→ What the exercise asks
Rewrite the entries below, changing each "specified" to "listed" and keeping everything else the same.

→ Click-target data

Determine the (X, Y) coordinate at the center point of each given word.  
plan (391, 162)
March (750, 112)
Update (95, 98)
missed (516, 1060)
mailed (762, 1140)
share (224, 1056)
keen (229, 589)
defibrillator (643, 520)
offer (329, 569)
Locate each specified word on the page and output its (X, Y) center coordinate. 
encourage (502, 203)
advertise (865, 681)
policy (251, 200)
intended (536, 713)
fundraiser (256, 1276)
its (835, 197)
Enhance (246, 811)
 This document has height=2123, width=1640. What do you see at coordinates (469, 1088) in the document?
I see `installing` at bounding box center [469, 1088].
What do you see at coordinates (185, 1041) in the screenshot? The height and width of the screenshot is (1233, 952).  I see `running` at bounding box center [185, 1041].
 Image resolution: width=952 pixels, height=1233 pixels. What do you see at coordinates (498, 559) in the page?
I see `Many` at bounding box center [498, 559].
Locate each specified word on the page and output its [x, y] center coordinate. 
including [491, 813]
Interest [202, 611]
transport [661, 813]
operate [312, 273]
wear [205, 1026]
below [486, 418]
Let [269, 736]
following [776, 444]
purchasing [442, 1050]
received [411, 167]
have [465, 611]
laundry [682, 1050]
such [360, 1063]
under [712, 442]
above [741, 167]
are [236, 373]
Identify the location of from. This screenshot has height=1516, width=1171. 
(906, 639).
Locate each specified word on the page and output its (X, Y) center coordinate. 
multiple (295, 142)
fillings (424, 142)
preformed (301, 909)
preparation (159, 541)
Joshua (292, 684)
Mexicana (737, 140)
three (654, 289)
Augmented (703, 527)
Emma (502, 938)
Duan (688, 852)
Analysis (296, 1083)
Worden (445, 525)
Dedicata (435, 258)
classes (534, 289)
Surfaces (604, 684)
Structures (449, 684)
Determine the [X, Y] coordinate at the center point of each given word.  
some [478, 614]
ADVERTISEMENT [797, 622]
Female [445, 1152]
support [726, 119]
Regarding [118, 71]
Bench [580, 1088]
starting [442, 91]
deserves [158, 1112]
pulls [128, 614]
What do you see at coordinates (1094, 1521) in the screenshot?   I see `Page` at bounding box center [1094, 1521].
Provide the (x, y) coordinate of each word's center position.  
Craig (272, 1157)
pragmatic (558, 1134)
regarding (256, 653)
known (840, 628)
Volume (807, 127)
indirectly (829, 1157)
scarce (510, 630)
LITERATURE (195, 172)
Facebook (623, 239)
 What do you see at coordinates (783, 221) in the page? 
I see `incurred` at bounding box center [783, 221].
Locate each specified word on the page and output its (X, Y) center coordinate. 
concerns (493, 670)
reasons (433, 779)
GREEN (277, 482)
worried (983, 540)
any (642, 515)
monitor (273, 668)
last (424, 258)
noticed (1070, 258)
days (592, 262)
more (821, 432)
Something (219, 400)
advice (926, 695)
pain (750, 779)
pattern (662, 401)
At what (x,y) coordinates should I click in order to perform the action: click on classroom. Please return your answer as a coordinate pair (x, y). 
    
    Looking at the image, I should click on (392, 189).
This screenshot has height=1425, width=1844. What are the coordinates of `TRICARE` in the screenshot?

→ Exercise solution
Determine the (X, Y) coordinate at the center point of each given word.  
plan (391, 162)
March (750, 112)
Update (95, 98)
missed (516, 1060)
mailed (762, 1140)
share (224, 1056)
keen (229, 589)
defibrillator (643, 520)
offer (329, 569)
Locate each listed word on the page and output its (X, Y) center coordinate. 
encourage (502, 203)
advertise (865, 681)
policy (251, 200)
intended (536, 713)
fundraiser (256, 1276)
its (835, 197)
Enhance (246, 811)
 This document has height=2123, width=1640. What do you see at coordinates (469, 1088) in the document?
I see `installing` at bounding box center [469, 1088].
What do you see at coordinates (185, 1041) in the screenshot? The height and width of the screenshot is (1233, 952).  I see `running` at bounding box center [185, 1041].
 Image resolution: width=952 pixels, height=1233 pixels. What do you see at coordinates (498, 559) in the page?
I see `Many` at bounding box center [498, 559].
Locate each listed word on the page and output its [x, y] center coordinate. 
including [491, 813]
Interest [202, 611]
transport [661, 813]
operate [312, 273]
wear [205, 1026]
below [486, 418]
Let [269, 736]
following [776, 444]
purchasing [442, 1050]
received [411, 167]
have [465, 611]
laundry [682, 1050]
such [360, 1063]
under [712, 442]
above [741, 167]
are [236, 373]
Identify the location of from. This screenshot has height=1516, width=1171. 
(906, 639).
Locate each listed word on the page and output its (X, Y) center coordinate. 
multiple (295, 142)
fillings (424, 142)
preformed (301, 909)
preparation (159, 541)
Joshua (292, 684)
Mexicana (737, 140)
three (654, 289)
Augmented (703, 527)
Emma (502, 938)
Duan (688, 852)
Analysis (296, 1083)
Worden (445, 525)
Dedicata (435, 258)
classes (534, 289)
Surfaces (604, 684)
Structures (449, 684)
Determine the [X, Y] coordinate at the center point of each given word.  
some [478, 614]
ADVERTISEMENT [797, 622]
Female [445, 1152]
support [726, 119]
Regarding [118, 71]
Bench [580, 1088]
starting [442, 91]
deserves [158, 1112]
pulls [128, 614]
What do you see at coordinates (1094, 1521) in the screenshot?   I see `Page` at bounding box center [1094, 1521].
Provide the (x, y) coordinate of each word's center position.  
Craig (272, 1157)
pragmatic (558, 1134)
regarding (256, 653)
known (840, 628)
Volume (807, 127)
indirectly (829, 1157)
scarce (510, 630)
LITERATURE (195, 172)
Facebook (623, 239)
 What do you see at coordinates (783, 221) in the page? 
I see `incurred` at bounding box center [783, 221].
Locate each listed word on the page and output its (X, Y) center coordinate. 
concerns (493, 670)
reasons (433, 779)
GREEN (277, 482)
worried (983, 540)
any (642, 515)
monitor (273, 668)
last (424, 258)
noticed (1070, 258)
days (592, 262)
more (821, 432)
Something (219, 400)
advice (926, 695)
pain (750, 779)
pattern (662, 401)
At what (x,y) coordinates should I click in order to perform the action: click on classroom. Please return your answer as a coordinate pair (x, y). 
    
    Looking at the image, I should click on (392, 189).
This screenshot has height=1425, width=1844. What are the coordinates of `TRICARE` in the screenshot?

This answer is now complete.